The FSH/LH levels were low.
They've ordered an MRI scan to look for a brain tumor, which I'll have Monday, and the doctor will consult with me on Wednesday.
This is when my Internet research went into high gear. If it is a tumor, I have about an 80% chance of living another 5 years. Did I mention that I'm prone to anxiety?
Whatever's happening to me, I've fallen off the tail of the bell curve. Pituitary tumors usually cause overproduction of hormones, but*they occasionally cause hypopituitarism. Pituitary tumors usually cause headaches and occasionally visually disturbances, but not always. See what I mean?
So, here's some optimism. One of the causes of hypopituitarism is...head injury. In fact, some endocrinologists estimate that hypopituitarism may present in as many as 25% cases of traumatic brain injury (TBI).
Why is that pertinent? Well, in the summer of 2005 I had concussion in a bicycle fall. I suffered a half minute "gap in the Nixon tapes" (short term memory loss), and I was a bit woozy for about two weeks after that. They scanned my head at that time and determined I wasn't going to die, and after that I didn't think much about it.
But...I think that by the time summer of 2006 rolled around, I was noticing slight effects in terms of my libido.
So, back to the Internet research. One study analyzed about 500 cases of PHTH (post head trauma hypopituitarism) and had a bunch of intriguing statistics. Most patients presented with profound symptoms in less than a year (though there were indeed ones who presented longer after the fact).
Most interesting is that fully ninety percent of these patients had hypogonadism. (The pituitary also generates TH (thyroid hormone), HGH (human growth hormone), and some other thingies I don't remember. They even speculate that the gonadotropic cells in the anterior pituitary may be particularly susceptible to damage.
Again, about 50% of the patients in this study presented symptoms of this really strange thing called diabetes insipidus. Look it up. Never heard of it, it certainly doesn't fit any symptoms I've had. So, here I am, at the tail end of the bell curve.
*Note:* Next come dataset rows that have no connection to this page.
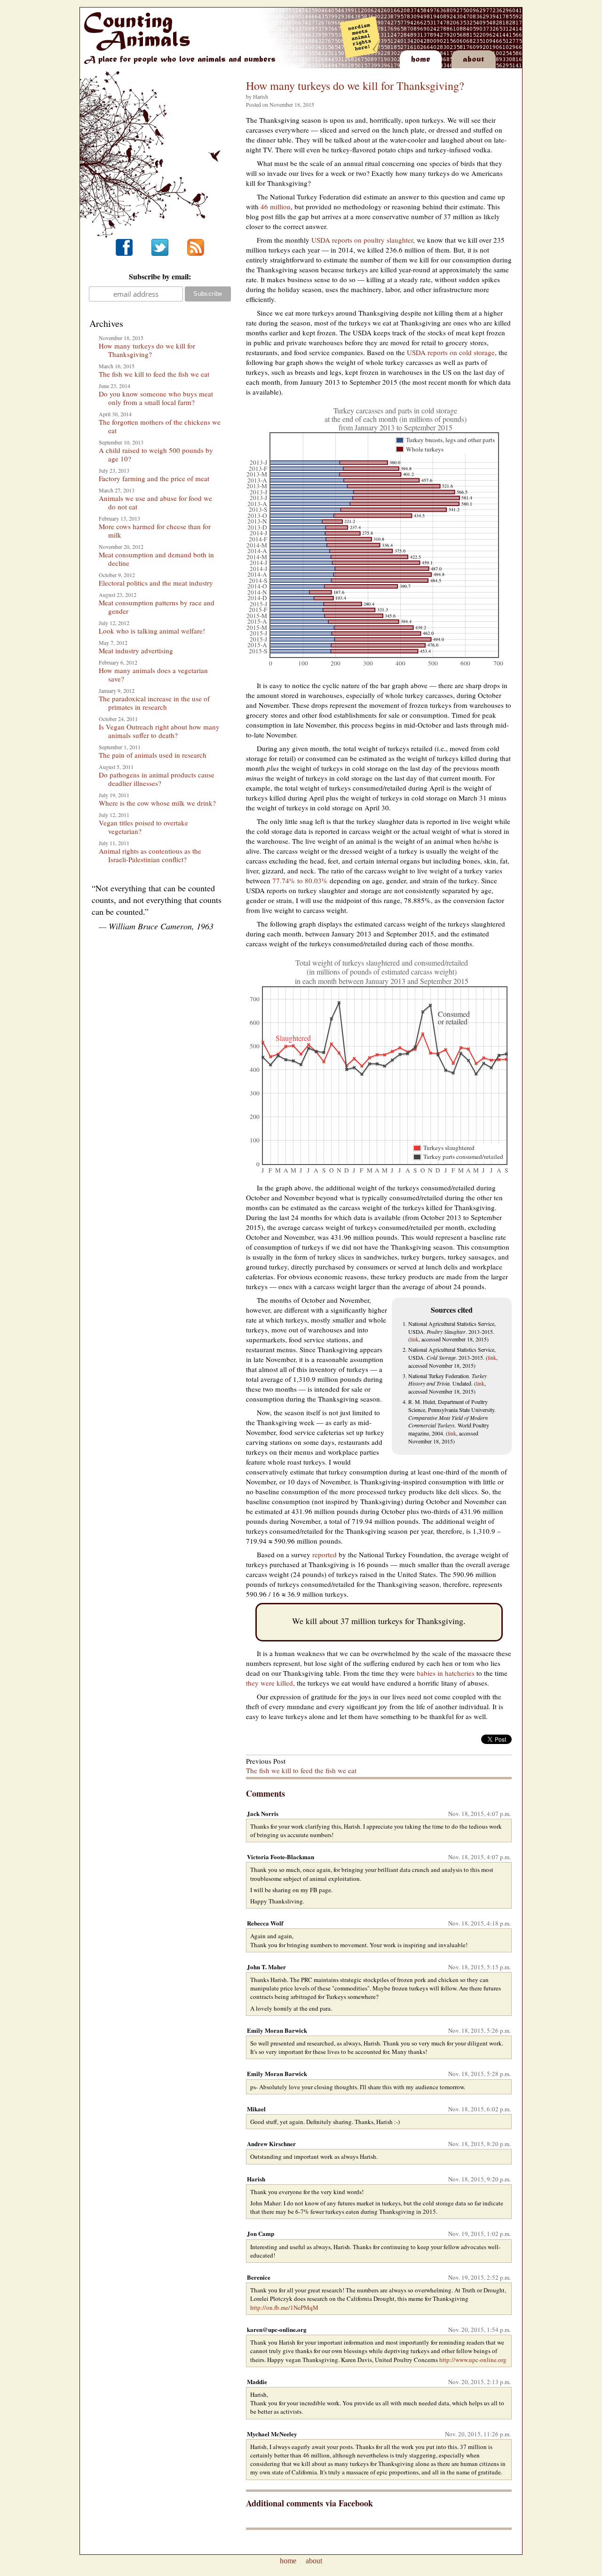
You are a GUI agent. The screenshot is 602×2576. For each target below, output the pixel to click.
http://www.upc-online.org (473, 2359)
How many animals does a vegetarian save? (153, 674)
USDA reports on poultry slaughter (362, 240)
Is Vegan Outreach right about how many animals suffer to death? (159, 731)
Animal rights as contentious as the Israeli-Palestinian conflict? (150, 855)
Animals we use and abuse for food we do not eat (155, 502)
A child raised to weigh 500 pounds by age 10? (156, 454)
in (440, 1673)
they (252, 1683)
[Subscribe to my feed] (195, 253)
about (314, 2561)
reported (324, 1554)
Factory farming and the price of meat (154, 478)
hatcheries (460, 1673)
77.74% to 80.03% (300, 880)
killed (285, 1683)
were (268, 1683)
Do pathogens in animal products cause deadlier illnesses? (156, 779)
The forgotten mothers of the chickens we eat (160, 426)
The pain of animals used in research (152, 755)
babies (426, 1673)
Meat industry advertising (136, 650)
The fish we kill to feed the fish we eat (154, 374)
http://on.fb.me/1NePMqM (284, 2307)
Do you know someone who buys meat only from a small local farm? (156, 398)
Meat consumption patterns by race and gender (156, 607)
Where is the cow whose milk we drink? (157, 803)
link (414, 1339)
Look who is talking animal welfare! (152, 630)
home (288, 2561)
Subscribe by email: (160, 276)
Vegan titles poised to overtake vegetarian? (143, 827)
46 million (276, 206)
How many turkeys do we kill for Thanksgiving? (147, 350)
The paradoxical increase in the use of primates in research (154, 703)
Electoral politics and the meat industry (156, 582)
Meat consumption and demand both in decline (156, 559)
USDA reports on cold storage (451, 352)
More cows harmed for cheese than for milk (155, 530)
Now I'm waiting to take the MRI and to get the results. Odd, how I would regard the absence of a brain tumor as good news. They *do* have reasonable treatments for secondary onset hypopituitary hypogonadism. (Ironically, it's generated from the urine of post-menopausal women, who have high FSH and LH levels in their bloodstream.)
But still, it's making me crazy. It's the waiting and not knowing that's the worst.